Era hermosa. No aparentaba tener más de veinticinco años. Por el estéreo del coche sonaba Burning Down the House de Talking Heads. En el asiento posterior había unas bolsas de papel de Kinokuniya. Tenía una sonrisa maravillosa. Mi hija le cuchicheó algo a su amiga al oído y le dijo: «¡Adiós!». Su amiga le contestó: «¡Adiós!». Luego, apretó el botón y subió el cristal de la ventanilla. Conduje de la mano a mi hija hasta el lugar donde había dejado el BMW.

—¿Cómo ha ido el día? ¿Ha pasado algo divertido? —le pregunté.

Negó con un enérgico movimiento de cabeza.

—No ha pasado nada divertido. ¡Ha sido horrible! —dijo.

—¡Vaya! Veo que hoy no ha sido un buen día para ninguno de los dos. —Me incliné y la besé en la frente. Recibió el beso con la misma expresión con que un gerente cursi de un restaurante de cocina francesa toma una tarjeta de American Express—. Pero mañana irá mejor. Seguro.

Así quería creerlo yo. Quería creer que cuando, a la mañana siguiente, abriera los ojos, el mundo habría tomado una consistencia más liviana, todas las cosas serían, sin duda, más fáciles. Pero no era probable que sucediera. A la mañana siguiente, la situación no podía sino complicarse más aún. Porque yo estaba enamorado. Y ya tenía una esposa. Y dos hijas.

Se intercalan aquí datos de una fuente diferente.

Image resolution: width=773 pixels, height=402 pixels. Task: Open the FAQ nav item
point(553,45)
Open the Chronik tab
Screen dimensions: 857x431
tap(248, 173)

—Oye, papá —dijo—. Quiero montar a caballo. ¿Cuándo me comprarás uno?

—Ah, pues, algún día.

—¿Algún día cuándo es?

—Cuando ahorre dinero. Entonces te lo compraré.

—¿Tú también tienes una hucha?

—Sí, una hucha muy grande. Tan grande como este coche. Y cuando la llenemos de dinero, entonces podré comprarte el caballo.

—¿Y si se lo pido al abuelito? ¿Crees que me lo comprará? El abuelito es rico.

—Sí —dije—. El abuelito tiene una hucha tan grande como aquel edificio. Una hucha llena de dinero. Pero es tan grande que cuesta mucho sacar dinero de dentro.

Mi hija estuvo pensándoselo un rato.

—Pero ¿crees que se lo puedo pedir? ¿Le puedo pedir que me compre un caballo?

—Pídeselo. Quizá te lo compre.

Hablamos del caballo hasta que llegamos al garaje de casa. De qué color lo quería. Qué nombre le pondría. Adónde iría montada en él. Dónde lo dejaría a dormir. La acompañé hasta el ascensor y después me dirigí al bar. «¿Qué diablos pasará mañana?», pensé. Con ambas manos sobre el volante, cerré los ojos. No tenía la sensación de estar dentro de mi propio cuerpo. Sentía que mi cuerpo era un recipiente transitorio que me habían prestado de forma provisional. «¿Qué diablos pasará mañana conmigo?». Quería comprarle un caballo a mi hija lo antes posible, antes de que desaparecieran muchas cosas, antes de que se estropeara todo.